(Excerpt provided):
══════════
I always appreciate your work and how generously you share.

This list is helpful. It's great to see what an ideal is and what many trauma survivors do instead - as you said - for good reason.

I know for me, this is a lot of what my adult learning has been.

1)What I did as a kid.

2)What people who don't grow up with trauma do (so I can help teach that to my kid)

And also, I get irked at the word self-care though, at least sometimes. Because, for trauma survivors, especially of developmental trauma, the self wasn't cared for regularly/enough. And so, for a kid that didn't have that it's a tall ask to learn how to do it for the self when there's no internal compass or default to lean back into. That's a skill learned in childhood, in relationship, when it goes well or ideal or mostly trauma free and with a strong relationship (or several).

So, at least for me, even after a decade of therapy for trauma and understand why I sucked at self-care, I still didn't know how to do it for myself.
══════════
(Supplied entries):
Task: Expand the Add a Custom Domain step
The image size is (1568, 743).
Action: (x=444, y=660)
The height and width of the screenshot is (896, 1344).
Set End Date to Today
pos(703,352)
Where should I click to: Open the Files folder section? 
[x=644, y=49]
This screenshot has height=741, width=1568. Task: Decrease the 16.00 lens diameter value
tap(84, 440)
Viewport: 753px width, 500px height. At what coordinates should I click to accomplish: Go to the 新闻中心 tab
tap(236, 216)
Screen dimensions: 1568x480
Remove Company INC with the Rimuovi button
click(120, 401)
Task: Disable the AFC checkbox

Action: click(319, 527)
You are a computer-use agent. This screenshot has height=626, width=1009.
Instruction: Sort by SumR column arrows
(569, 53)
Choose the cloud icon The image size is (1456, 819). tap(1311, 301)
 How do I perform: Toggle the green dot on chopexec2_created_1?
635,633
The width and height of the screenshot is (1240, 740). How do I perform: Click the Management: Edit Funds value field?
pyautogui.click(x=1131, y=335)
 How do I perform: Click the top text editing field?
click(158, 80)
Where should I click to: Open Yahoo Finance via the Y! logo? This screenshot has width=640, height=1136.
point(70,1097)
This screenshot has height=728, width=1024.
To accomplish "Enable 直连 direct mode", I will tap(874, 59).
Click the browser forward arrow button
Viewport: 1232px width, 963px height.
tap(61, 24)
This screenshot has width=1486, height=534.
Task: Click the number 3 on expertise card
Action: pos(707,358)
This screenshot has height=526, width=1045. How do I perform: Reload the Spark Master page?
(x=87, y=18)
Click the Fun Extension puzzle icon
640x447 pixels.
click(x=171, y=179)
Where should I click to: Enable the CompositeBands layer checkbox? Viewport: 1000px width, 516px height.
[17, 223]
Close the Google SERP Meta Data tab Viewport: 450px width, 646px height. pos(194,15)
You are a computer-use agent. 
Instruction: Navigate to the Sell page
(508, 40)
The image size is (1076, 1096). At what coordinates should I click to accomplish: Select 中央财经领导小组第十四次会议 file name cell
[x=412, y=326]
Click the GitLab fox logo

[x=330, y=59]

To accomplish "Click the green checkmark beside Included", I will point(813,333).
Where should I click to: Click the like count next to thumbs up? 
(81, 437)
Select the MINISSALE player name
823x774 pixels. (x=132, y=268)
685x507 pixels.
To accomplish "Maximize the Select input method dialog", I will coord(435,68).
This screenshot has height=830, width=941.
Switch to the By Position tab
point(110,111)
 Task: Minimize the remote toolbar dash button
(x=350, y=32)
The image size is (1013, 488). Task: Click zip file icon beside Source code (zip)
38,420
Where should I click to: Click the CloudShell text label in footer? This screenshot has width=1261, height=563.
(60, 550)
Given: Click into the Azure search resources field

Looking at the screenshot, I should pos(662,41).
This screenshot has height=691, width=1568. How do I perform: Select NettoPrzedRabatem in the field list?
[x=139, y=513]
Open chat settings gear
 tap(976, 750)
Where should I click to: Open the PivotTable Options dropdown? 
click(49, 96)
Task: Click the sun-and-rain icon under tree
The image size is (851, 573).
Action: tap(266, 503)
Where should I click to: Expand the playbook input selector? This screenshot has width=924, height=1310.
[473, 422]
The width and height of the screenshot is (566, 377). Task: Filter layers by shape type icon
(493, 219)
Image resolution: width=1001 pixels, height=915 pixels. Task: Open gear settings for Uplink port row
══════════
(What is needed): Summarize the comment on trauma survivors and self-care in two sentences.

(Completed exercise): The writer finds the list helpful for contrasting an ideal with what many trauma survivors do instead, and says much of their adult learning has been about what they did as a kid and what people without trauma do. The writer is sometimes irked by the word self-care, because survivors of developmental trauma were not cared for enough and lack an internal compass, so even after a decade of trauma therapy the writer still didn't know how to do it for themself.